Legal aid is now available for out-of-court processes as well as court proceedings. Funding for historic abuse claims topped $20 million. A review of legal aid in 2009 found the administration cost alone of assessing survivor applications was significant. The review said such applications, if all approved, would put huge pressure on the resources of the Legal Services Agency, which administered legal aid.
Civil litigation is not just a very expensive exercise for claimants. The legal costs for both sides are often significantly greater than the amount that would be awarded to a successful claimant. This is well illustrated in the case brought by a survivor in X v Attorney-General, where MSD paid legal fees of $336,365.15 to Crown Law and $351,251.70 to external counsel for the period of January 2015 to 30 June 2016. X’s legal counsel, Cooper Legal, received legal aid of $305,000 for its work on the case. X eventually settled his case for a dramatically smaller figure, receiving $60,000 from MSD and $20,000 from an NGO.

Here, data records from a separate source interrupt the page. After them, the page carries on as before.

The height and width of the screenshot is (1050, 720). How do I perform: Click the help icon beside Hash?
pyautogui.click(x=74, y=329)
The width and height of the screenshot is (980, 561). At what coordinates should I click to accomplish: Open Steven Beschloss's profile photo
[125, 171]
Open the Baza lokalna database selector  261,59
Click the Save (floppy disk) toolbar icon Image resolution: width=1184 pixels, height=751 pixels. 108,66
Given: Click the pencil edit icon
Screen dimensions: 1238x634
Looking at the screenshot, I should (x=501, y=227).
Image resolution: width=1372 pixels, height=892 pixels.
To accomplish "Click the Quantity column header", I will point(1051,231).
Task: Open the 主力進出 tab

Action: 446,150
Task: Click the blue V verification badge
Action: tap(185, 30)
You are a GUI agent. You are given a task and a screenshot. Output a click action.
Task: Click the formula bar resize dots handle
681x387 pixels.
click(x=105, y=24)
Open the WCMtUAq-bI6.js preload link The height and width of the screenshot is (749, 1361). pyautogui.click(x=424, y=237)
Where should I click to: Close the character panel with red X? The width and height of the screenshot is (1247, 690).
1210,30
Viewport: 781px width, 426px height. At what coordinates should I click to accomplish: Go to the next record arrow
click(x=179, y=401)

Survivors, especially disabled survivors or those living in provincial or rural areas, can have trouble finding lawyers with the necessary experience in abuse in care cases. People with learning disability typically need a lawyer to spend more time with them on their cases, but there is no recognition of this extra burden by the legal aid process.
Civil litigation can be traumatic and emotionally distressing for survivors
The clash between institutions and survivors in the courts is a vastly uneven one. Institutions are well financed and well equipped with legal representation, while survivors are often on a shoestring. It is uneven in other ways, too. Survivors often come from the most marginalised, and often most socially disadvantaged and impoverished, parts of the community. Their abuse usually leaves them with a poor education, serious health conditions and other continuing effects of their trauma. These are serious deterrents to civil litigation. But there are still others: survivors must recount in detail their abuse, a highly sensitive and distressing subject, to their lawyer, first to establish there is a valid claim to make, and later in a more detail – sometimes over multiple meetings – to develop a statement of claim. Then they must check the accuracy of documents prepared for the case that lay out the abuse in black and white. There may be one or more examinations by a psychiatrist, who will go over the abuse again. Then they must give evidence in court and be cross-examined by defence lawyers, whose role is to raise doubt about the truth of what the survivor is saying. All of this, over an extended period of time, can be very traumatic.